Exakt 110 Jahre nachdem Ferdinand Porsche das erste Fahrzeug mit Hybrid-Antrieb, den Lohner Porsche Semper Vivus entwickelt hat, greift die Dr. Ing. h.c. F. Porsche AG, Stuttgart, dieses visionäre Antriebskonzept im seriennahen GT-Rennsport wieder auf. Am 4. März feiert ein Porsche 911 GT3 R mit einem innovativen Hybridantrieb auf dem Genfer Automobilsalon seine Premiere. Damit schlägt Porsche ein neues Kapitel in der mit mehr als 20.000 Siegen in 45 Jahren überaus erfolgreichen Geschichte des Porsche 911 als Rennwagen auf.

Das neuartige Hybridsystem wurde speziell für den Einsatz im Rennwagen entwickelt und unterscheidet sich im Aufbau und in den Komponenten deutlich von konventionellen Hybrid- systemen. So ergänzt ein elektrischer Vorderachsantrieb mit zwei je 60 kW starken Elektro- maschinen den 480 PS starken Vierliter-Sechszylinder-Boxermotor im Heck des 911 GT3 R Hybrid. Anstelle der in Hybrid-Straßenfahrzeugen üblichen Batterien liefert ein elektrischer Schwungradspeicher, der im Innenraum neben dem Fahrer untergebracht ist, die Energie für die Elektromotoren.
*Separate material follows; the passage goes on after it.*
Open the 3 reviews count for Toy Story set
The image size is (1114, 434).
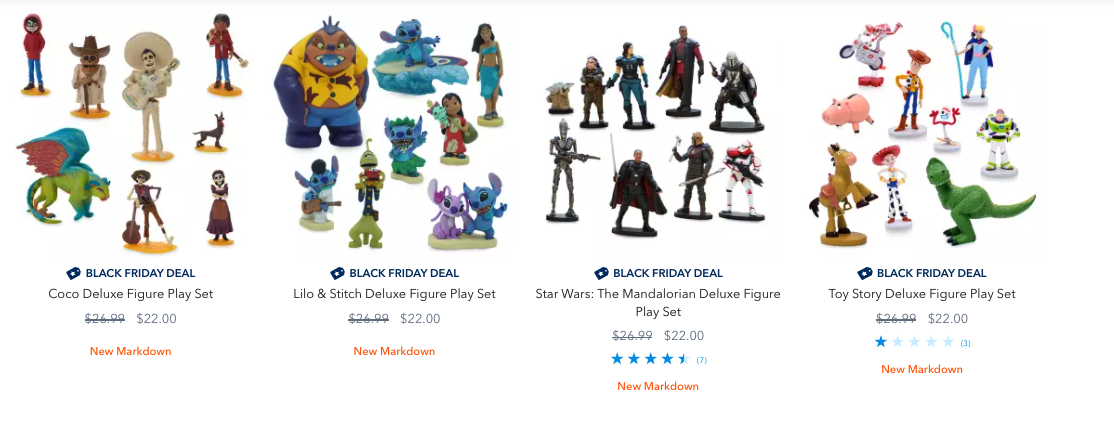point(965,343)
Der Schwungradspeicher ist ebenfalls eine Elektromaschine, deren Rotor mit bis zu 40.000 Umdrehungen pro Minute rotiert und die Energie mechanisch in Form von Rotationsenergie speichert. Aufgeladen wird der Schwungradspeicher bei Bremsvorgängen, wenn die beiden Elektromaschinen an der Vorderachse ihre Funktion umkehren und als Generatoren arbeiten. Aus dem geladenen Schwungradspeicher kann der Pilot bei Bedarf, also beim Beschleunigen aus Kurven heraus oder während Überholvorgängen, dessen Energie abrufen, indem das Schwungrad im Generatorbetrieb elektromagnetisch abgebremst wird und so aus seiner Bewegungsenergie bis zu 120 kW Leistung für die beiden Elektromotoren an der Vorderachse liefert. Diese Zusatzleistung steht dem Piloten nach jedem Ladevorgang jeweils für eine Dauer von etwa sechs bis acht Sekunden zur Verfügung.